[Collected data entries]

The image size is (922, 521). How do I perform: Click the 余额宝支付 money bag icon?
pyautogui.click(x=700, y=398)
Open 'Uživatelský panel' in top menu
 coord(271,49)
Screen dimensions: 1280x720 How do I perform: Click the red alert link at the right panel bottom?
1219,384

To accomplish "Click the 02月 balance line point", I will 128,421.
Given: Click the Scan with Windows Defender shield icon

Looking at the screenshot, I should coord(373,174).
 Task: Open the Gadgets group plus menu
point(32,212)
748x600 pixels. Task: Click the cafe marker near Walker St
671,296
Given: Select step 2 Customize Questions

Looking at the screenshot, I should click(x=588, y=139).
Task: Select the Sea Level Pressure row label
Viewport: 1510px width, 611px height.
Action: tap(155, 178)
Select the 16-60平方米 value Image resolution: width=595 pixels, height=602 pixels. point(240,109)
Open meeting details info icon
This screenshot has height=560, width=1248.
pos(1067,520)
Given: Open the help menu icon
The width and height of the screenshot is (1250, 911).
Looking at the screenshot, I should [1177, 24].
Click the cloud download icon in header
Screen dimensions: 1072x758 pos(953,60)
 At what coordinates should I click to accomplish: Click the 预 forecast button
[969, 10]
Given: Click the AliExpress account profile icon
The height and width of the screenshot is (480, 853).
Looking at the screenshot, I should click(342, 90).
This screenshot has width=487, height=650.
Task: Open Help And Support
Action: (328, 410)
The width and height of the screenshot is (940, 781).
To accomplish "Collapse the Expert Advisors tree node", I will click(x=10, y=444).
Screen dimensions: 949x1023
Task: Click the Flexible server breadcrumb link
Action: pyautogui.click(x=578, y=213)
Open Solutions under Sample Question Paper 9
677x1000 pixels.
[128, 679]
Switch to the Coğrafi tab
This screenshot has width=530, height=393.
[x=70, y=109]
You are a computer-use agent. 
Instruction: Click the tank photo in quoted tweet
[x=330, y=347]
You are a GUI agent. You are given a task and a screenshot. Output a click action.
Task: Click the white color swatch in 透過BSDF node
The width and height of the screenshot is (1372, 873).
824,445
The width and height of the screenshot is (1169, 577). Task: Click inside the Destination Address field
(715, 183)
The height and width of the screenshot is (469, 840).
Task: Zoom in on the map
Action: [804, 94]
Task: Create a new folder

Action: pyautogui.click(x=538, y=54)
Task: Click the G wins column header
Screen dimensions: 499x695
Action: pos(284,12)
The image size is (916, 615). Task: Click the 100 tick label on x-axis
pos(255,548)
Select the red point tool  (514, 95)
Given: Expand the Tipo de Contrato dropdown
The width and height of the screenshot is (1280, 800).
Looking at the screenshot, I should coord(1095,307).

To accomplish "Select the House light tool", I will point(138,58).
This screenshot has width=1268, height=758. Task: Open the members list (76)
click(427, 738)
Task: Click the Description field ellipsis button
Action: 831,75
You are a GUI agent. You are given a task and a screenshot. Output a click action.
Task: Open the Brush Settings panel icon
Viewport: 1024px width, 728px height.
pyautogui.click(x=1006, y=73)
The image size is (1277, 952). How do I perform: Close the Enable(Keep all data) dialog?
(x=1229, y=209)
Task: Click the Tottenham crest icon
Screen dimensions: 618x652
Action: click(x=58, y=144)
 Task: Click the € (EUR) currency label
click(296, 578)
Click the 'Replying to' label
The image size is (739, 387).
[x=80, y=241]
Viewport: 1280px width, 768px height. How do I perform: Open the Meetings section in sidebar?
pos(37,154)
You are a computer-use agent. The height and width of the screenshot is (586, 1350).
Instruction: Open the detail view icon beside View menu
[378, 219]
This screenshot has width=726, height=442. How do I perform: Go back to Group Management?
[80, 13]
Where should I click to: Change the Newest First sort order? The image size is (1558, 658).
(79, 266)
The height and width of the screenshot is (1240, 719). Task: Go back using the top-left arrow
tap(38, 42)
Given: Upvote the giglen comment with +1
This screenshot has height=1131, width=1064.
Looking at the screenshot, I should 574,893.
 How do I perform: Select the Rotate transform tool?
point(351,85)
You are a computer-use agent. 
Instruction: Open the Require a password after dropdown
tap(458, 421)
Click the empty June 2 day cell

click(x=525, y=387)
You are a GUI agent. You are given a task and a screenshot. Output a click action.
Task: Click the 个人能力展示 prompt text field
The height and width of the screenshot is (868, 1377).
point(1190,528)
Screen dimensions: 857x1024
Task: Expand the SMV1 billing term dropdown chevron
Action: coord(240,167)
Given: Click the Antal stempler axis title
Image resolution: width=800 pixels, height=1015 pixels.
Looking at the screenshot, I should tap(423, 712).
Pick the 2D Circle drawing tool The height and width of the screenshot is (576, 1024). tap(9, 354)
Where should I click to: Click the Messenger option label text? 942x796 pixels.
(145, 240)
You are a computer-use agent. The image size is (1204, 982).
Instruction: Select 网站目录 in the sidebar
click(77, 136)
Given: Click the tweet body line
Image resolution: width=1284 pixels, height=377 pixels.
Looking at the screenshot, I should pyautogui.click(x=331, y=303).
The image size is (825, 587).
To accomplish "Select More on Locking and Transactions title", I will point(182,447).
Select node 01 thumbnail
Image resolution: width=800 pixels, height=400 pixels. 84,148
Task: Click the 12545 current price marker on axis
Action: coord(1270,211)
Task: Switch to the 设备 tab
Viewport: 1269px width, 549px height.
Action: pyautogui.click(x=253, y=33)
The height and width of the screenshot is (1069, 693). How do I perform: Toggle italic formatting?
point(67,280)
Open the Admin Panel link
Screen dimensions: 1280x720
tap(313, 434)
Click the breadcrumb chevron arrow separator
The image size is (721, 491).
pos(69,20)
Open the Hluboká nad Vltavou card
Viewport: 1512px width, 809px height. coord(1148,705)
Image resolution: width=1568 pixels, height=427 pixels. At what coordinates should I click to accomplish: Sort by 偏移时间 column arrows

YOUR OBJECTIVE: Which lines run from the one containing "The image size is (825, 587)." to the end of the records? Transcribe exactly those, both ends included.

RESULT:
The image size is (825, 587).
To accomplish "Select More on Locking and Transactions title", I will point(182,447).
Select node 01 thumbnail
Image resolution: width=800 pixels, height=400 pixels. 84,148
Task: Click the 12545 current price marker on axis
Action: coord(1270,211)
Task: Switch to the 设备 tab
Viewport: 1269px width, 549px height.
Action: pyautogui.click(x=253, y=33)
The height and width of the screenshot is (1069, 693). How do I perform: Toggle italic formatting?
point(67,280)
Open the Admin Panel link
Screen dimensions: 1280x720
tap(313, 434)
Click the breadcrumb chevron arrow separator
The image size is (721, 491).
pos(69,20)
Open the Hluboká nad Vltavou card
Viewport: 1512px width, 809px height. coord(1148,705)
Image resolution: width=1568 pixels, height=427 pixels. At what coordinates should I click to accomplish: Sort by 偏移时间 column arrows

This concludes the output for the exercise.